Lay out the data between the lines holding "Screen dimensions: 520x648 How do I perform: Click the Mesquite" and "pos(437,428)", inclusive, as a Markdown table with the columns No. and Line. Give each line its own numbered row and leave out blank lines.

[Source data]
=-=-=-=-=

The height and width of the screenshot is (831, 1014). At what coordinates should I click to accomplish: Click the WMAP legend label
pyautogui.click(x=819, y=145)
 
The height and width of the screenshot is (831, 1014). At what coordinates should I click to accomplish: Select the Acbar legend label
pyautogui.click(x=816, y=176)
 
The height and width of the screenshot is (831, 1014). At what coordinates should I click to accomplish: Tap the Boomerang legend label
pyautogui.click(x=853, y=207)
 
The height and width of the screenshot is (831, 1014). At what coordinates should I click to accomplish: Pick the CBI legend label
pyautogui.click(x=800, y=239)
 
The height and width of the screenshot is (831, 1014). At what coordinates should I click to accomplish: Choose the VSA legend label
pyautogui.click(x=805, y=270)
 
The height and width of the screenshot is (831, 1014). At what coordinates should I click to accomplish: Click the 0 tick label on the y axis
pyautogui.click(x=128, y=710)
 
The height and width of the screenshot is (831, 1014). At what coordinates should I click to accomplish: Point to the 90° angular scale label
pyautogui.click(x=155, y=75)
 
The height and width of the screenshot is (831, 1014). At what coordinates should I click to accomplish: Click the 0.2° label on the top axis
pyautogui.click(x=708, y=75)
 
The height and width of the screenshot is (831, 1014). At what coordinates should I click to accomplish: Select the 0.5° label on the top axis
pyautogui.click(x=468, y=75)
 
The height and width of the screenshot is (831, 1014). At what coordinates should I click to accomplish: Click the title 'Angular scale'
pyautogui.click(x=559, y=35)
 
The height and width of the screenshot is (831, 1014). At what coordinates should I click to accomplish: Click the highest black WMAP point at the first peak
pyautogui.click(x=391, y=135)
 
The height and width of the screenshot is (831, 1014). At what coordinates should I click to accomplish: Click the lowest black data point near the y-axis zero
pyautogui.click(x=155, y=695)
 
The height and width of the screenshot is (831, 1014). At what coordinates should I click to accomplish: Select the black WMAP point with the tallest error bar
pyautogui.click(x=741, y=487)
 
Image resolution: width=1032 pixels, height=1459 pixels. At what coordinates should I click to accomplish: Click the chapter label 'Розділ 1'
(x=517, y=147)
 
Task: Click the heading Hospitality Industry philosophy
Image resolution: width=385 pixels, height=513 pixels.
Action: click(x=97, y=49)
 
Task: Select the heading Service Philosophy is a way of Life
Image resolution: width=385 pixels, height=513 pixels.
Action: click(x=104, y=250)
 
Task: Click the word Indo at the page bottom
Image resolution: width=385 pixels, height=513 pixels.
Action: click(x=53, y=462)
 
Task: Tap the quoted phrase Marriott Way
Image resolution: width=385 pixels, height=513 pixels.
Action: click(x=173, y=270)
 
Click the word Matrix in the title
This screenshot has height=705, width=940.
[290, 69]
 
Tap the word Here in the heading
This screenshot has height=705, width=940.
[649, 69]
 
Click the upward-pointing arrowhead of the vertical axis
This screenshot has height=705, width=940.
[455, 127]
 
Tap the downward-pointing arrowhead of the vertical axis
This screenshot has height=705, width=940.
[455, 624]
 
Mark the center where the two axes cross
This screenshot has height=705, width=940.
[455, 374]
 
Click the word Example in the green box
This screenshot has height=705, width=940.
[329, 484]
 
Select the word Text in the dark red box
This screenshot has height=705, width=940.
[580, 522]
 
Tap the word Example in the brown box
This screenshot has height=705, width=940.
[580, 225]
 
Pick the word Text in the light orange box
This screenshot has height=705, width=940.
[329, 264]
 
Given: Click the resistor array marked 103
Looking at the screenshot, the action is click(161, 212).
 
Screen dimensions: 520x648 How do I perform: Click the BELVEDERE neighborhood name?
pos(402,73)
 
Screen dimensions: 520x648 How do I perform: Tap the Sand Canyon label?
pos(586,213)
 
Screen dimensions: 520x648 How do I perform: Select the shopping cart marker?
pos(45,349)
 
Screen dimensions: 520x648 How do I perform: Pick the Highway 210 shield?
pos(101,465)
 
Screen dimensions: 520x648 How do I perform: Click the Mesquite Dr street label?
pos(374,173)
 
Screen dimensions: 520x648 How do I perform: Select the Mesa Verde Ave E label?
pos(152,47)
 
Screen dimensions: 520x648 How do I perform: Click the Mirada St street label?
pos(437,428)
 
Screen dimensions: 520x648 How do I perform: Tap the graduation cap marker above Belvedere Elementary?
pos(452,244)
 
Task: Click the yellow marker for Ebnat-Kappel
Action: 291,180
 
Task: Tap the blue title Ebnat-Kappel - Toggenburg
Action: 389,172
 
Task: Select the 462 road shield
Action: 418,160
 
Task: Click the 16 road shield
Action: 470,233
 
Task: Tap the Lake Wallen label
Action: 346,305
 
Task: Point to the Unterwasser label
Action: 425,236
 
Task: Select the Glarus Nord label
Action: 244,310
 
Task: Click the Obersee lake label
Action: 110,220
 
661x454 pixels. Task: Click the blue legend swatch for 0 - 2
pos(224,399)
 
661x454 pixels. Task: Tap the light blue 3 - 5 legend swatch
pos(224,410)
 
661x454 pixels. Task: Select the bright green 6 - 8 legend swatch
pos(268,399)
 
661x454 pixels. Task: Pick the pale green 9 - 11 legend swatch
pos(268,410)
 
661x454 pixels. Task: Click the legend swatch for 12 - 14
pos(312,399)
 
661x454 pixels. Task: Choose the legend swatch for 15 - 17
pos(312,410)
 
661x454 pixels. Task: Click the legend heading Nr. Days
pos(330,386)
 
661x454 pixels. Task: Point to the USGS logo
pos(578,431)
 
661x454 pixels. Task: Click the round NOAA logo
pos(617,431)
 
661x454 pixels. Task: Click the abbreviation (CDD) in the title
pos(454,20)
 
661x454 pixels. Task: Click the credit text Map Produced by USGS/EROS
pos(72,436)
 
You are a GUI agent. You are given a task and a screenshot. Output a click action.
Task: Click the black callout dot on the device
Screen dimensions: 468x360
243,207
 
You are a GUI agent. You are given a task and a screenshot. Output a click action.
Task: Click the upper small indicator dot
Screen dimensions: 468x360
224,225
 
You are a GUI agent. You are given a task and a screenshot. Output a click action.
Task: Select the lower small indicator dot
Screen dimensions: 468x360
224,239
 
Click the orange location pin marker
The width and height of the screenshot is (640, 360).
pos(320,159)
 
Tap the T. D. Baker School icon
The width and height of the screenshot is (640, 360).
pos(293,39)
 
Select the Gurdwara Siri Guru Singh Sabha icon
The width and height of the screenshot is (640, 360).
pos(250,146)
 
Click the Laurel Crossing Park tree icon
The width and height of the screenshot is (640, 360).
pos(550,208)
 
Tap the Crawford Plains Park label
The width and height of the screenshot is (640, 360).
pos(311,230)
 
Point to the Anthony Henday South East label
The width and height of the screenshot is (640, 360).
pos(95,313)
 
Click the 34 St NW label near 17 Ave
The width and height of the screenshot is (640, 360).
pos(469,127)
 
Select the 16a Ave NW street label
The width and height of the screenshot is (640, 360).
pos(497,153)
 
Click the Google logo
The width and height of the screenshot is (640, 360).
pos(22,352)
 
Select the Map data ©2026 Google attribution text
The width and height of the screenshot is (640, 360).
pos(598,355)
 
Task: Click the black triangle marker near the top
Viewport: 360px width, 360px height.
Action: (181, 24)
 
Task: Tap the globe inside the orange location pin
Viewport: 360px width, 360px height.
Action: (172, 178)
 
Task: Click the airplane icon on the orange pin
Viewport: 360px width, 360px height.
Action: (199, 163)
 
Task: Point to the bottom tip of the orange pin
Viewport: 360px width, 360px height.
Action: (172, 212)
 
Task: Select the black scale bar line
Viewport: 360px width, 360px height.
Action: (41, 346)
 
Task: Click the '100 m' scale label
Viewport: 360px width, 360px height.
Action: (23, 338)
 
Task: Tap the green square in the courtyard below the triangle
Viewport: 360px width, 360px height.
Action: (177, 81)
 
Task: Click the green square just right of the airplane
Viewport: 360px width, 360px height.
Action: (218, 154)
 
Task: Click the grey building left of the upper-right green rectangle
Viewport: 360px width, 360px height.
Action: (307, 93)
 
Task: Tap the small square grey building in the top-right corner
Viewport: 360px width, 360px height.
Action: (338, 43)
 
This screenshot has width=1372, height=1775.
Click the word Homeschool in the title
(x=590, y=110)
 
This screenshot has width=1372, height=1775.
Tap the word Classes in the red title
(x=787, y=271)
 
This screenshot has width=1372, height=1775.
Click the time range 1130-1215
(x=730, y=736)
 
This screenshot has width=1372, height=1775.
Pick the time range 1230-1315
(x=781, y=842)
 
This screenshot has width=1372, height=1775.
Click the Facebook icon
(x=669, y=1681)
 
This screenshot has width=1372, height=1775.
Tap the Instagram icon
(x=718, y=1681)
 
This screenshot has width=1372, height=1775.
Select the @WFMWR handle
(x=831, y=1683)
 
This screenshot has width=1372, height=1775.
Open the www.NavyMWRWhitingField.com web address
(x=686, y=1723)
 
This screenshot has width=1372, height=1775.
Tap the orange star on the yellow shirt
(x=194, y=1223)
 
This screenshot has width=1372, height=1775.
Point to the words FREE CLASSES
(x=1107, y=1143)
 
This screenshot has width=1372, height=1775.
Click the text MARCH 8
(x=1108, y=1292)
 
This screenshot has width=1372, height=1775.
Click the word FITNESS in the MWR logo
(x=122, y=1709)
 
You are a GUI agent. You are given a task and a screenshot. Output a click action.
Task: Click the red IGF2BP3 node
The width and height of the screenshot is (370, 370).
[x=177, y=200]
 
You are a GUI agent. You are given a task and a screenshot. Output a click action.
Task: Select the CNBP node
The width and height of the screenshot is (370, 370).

=-=-=-=-=

* _RESULT OF THIS EXERCISE_
| No. | Line |
|---|---|
| 1 | Screen dimensions: 520x648 How do I perform: Click the Mesquite Dr street label? |
| 2 | pos(374,173) |
| 3 | Screen dimensions: 520x648 How do I perform: Select the Mesa Verde Ave E label? |
| 4 | pos(152,47) |
| 5 | Screen dimensions: 520x648 How do I perform: Click the Mirada St street label? |
| 6 | pos(437,428) |